Input data
■ ■ ■

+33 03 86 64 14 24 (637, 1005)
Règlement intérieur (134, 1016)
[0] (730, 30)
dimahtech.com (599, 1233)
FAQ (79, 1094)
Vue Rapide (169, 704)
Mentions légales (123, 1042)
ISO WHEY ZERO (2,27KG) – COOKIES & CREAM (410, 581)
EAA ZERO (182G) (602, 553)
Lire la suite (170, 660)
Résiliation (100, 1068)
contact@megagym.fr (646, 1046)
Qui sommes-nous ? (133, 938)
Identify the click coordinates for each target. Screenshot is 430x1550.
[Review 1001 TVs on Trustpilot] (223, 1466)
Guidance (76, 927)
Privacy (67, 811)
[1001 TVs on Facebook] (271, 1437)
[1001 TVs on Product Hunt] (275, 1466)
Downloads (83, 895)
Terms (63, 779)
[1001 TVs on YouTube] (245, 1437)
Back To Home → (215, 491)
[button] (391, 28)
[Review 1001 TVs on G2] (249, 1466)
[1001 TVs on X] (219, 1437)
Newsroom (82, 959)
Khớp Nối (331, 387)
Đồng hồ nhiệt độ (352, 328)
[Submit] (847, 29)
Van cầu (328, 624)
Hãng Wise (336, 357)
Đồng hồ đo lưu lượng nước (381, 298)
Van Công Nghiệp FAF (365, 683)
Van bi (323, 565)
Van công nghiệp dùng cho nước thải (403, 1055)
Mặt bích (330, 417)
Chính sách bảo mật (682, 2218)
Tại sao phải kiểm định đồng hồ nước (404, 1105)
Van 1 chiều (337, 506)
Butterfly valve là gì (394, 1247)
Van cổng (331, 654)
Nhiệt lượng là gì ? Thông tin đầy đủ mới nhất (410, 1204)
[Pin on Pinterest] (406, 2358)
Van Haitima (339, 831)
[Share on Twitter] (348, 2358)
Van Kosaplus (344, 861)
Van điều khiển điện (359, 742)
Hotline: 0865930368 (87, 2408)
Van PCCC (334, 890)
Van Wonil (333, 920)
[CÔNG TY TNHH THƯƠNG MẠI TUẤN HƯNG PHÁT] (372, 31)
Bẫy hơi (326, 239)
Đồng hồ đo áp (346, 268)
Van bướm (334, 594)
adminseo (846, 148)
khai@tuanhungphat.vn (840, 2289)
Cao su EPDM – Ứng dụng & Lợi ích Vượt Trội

■ ■ ■

Exercise objective
Copy out the material word for word and line for line.

Task output
+33 03 86 64 14 24 (637, 1005)
Règlement intérieur (134, 1016)
[0] (730, 30)
dimahtech.com (599, 1233)
FAQ (79, 1094)
Vue Rapide (169, 704)
Mentions légales (123, 1042)
ISO WHEY ZERO (2,27KG) – COOKIES & CREAM (410, 581)
EAA ZERO (182G) (602, 553)
Lire la suite (170, 660)
Résiliation (100, 1068)
contact@megagym.fr (646, 1046)
Qui sommes-nous ? (133, 938)
Identify the click coordinates for each target. Screenshot is 430x1550.
[Review 1001 TVs on Trustpilot] (223, 1466)
Guidance (76, 927)
Privacy (67, 811)
[1001 TVs on Facebook] (271, 1437)
[1001 TVs on Product Hunt] (275, 1466)
Downloads (83, 895)
Terms (63, 779)
[1001 TVs on YouTube] (245, 1437)
Back To Home → (215, 491)
[button] (391, 28)
[Review 1001 TVs on G2] (249, 1466)
[1001 TVs on X] (219, 1437)
Newsroom (82, 959)
Khớp Nối (331, 387)
Đồng hồ nhiệt độ (352, 328)
[Submit] (847, 29)
Van cầu (328, 624)
Hãng Wise (336, 357)
Đồng hồ đo lưu lượng nước (381, 298)
Van Công Nghiệp FAF (365, 683)
Van bi (323, 565)
Van công nghiệp dùng cho nước thải (403, 1055)
Mặt bích (330, 417)
Chính sách bảo mật (682, 2218)
Tại sao phải kiểm định đồng hồ nước (404, 1105)
Van 1 chiều (337, 506)
Butterfly valve là gì (394, 1247)
Van cổng (331, 654)
Nhiệt lượng là gì ? Thông tin đầy đủ mới nhất (410, 1204)
[Pin on Pinterest] (406, 2358)
Van Haitima (339, 831)
[Share on Twitter] (348, 2358)
Van Kosaplus (344, 861)
Van điều khiển điện (359, 742)
Hotline: 0865930368 (87, 2408)
Van PCCC (334, 890)
Van Wonil (333, 920)
[CÔNG TY TNHH THƯƠNG MẠI TUẤN HƯNG PHÁT] (372, 31)
Bẫy hơi (326, 239)
Đồng hồ đo áp (346, 268)
Van bướm (334, 594)
adminseo (846, 148)
khai@tuanhungphat.vn (840, 2289)
Cao su EPDM – Ứng dụng & Lợi ích Vượt Trội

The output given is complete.